The export is the same in both Talend Open Studio and Talend Integration Suite.
The generated artifacts are the same in both of them. And the content of the jbi.xml is (almost) the same in both of them.
The only differences are the job's content (which Talend components have been added into the job) and the generated WSDL (which depends on the job content and the export options).


The export result is a service assembly, containing a service-unit for the Talend service engine.
The service-unit contains a JBI descriptor, a WSDL and the job resources.
This section only introduces the export options and their impact on the result.


Here is a snapshot of the Talend export for Petals.


The target file is the location of the service-assembly to generate.
The job version meaning is explicit.

The export options are the following:

Export Option Description
Singleton job True to make the job singleton. A singleton job can have only one instance running at once on a given Petals-SE-Talend component.
Generate the end-point True to let Petals generate the end-point at deployment time. If false, the end-point name is the job name with the suffix "Endpoint".
Validate Petals messages True to validate all the messages / requests against the WSDL.
Be careful, enabling this option reduces the performances (disk access).
User routines Embed the user routines in the service-unit.
Source files True to embed the source files in the generated service-unit.
Jobs contexts Select the context that will be used by default by the job.


Eventually, there is the edition link to specify how contexts should be exposed in the generated WSDL.


When this link is clicked, a dialog shows up.
It lists all the context variables from the job, with their name, the type they will be associated with if exported, and the way they are exported.
By default, no context is exported. Said differently, the export mode for all the contexts is Not exported.

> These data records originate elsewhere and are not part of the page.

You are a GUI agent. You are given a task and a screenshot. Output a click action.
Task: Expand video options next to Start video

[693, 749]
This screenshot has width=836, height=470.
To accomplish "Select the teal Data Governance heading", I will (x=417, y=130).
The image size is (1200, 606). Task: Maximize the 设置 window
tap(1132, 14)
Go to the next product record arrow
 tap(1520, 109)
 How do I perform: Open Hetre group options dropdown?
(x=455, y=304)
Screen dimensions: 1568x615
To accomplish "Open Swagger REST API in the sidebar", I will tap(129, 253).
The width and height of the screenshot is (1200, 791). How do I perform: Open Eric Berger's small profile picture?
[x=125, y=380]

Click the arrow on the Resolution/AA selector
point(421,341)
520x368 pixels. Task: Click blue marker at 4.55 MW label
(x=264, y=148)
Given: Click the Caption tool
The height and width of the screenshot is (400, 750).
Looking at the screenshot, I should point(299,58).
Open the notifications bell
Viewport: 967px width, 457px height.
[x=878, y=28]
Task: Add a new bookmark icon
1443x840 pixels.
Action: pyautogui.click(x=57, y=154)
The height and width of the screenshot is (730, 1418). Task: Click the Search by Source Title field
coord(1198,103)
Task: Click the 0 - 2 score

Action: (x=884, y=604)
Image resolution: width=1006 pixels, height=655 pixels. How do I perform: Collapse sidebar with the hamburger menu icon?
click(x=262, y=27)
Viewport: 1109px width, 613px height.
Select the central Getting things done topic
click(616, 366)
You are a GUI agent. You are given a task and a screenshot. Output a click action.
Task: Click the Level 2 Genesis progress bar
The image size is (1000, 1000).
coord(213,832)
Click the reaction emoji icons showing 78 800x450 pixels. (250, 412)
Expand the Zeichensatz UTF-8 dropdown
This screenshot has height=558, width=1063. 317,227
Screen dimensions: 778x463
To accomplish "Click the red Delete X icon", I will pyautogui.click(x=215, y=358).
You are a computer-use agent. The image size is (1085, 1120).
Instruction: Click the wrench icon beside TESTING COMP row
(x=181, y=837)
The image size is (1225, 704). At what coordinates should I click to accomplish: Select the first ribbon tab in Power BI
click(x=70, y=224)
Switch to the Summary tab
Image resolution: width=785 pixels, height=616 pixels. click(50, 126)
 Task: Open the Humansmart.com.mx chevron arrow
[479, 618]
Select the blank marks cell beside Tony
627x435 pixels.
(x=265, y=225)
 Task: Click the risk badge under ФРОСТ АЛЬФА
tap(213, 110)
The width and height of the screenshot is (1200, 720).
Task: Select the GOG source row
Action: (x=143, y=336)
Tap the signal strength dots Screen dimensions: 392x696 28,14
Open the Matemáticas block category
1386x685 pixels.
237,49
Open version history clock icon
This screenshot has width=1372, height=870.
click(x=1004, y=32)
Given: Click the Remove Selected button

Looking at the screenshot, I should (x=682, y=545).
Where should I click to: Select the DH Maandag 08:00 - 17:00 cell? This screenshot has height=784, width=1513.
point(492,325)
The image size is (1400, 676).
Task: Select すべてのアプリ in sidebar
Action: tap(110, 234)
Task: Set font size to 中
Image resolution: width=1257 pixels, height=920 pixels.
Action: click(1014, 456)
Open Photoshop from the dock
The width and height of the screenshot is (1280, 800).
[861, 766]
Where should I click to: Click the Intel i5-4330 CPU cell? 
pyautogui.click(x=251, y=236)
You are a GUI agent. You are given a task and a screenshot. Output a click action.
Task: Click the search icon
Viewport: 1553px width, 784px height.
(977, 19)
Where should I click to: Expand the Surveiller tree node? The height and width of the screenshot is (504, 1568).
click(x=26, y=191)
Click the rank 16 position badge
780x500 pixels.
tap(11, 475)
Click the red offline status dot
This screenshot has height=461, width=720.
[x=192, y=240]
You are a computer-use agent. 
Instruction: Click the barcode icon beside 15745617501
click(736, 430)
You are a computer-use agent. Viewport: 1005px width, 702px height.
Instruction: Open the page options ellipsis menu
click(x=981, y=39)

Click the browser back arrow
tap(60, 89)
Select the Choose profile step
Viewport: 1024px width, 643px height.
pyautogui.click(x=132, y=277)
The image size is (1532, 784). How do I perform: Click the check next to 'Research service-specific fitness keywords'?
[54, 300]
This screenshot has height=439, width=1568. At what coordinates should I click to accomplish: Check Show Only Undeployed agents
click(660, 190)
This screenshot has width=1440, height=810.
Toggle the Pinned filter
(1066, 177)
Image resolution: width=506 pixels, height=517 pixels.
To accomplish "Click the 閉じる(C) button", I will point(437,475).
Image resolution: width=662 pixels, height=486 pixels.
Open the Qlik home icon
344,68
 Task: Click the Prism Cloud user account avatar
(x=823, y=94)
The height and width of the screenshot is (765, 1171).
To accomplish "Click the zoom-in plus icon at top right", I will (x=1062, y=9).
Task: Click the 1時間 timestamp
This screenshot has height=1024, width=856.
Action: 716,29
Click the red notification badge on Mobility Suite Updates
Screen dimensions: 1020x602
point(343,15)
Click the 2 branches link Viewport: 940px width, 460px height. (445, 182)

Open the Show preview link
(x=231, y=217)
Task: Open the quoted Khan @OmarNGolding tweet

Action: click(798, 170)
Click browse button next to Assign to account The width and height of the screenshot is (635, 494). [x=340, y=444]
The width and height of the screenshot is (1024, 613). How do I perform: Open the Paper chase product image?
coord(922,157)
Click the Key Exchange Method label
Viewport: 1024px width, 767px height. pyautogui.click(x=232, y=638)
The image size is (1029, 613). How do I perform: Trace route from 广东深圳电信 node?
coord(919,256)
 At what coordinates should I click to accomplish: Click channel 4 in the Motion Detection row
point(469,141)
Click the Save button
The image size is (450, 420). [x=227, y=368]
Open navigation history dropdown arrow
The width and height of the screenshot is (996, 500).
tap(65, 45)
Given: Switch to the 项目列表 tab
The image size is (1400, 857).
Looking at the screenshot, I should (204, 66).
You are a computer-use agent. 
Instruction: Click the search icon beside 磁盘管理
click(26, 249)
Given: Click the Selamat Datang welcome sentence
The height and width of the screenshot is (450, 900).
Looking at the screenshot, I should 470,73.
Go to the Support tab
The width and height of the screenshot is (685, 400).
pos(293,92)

Here is a small description of the export modes.

Export Mode Description
Not exported The context is not exported (not visible as a parameter). But the context can still be overridden using the native parameters (options) of the job.
Parameter The context is exported as a parameter in the WSDL's operation.
In-Attachment The context will be passed the location of a temporary file whose content was attached in the input message.
Out-Attachment The context will be read after the job was executed.
  • This context must point to a file.
  • The file content will be read by the Petals-SE-Talend component and put as an attachment into the response. 
  • The context name will be used as the attachment name.
  • The file will be deleted by the component right after its content was loaded.
Parameter and Out-Attachment A mix between the Parameter and the Out-Attachment modes.
  • The context is exposed as a parameter.
  • It will also be read after the job execution.
  • The file will be deleted anyway.
  • The advantage of this export mode is to define the output file destination dynamically.

Updating a Talend service assembly

Clearly, this should almost never happen.
The result of a job export for Petals ESB is a valid service assembly for the Talend service engine of Petals.

However, it already happened in a use case involving both Talend and BPEL: the generated WSDL definition had to be slightly changed.
In such a situation, it is possible to import the exported service assembly in the workspace, edit it and repackage it.
The transformation is transparent and only takes few minutes.

Creating a service consumer for a job

One common task involving a Talend service is to create a service consumer for it.
The studio eases such a creation.


What you have to do is to add a new service source in the Petals Services view.
Add a new SA folder and select the folder where the job was exported for Petals.
You should then see the service end-point in the view.


To create a service consumer, you then only have to follow one of the wizards to create a service consumer and select the Talend service.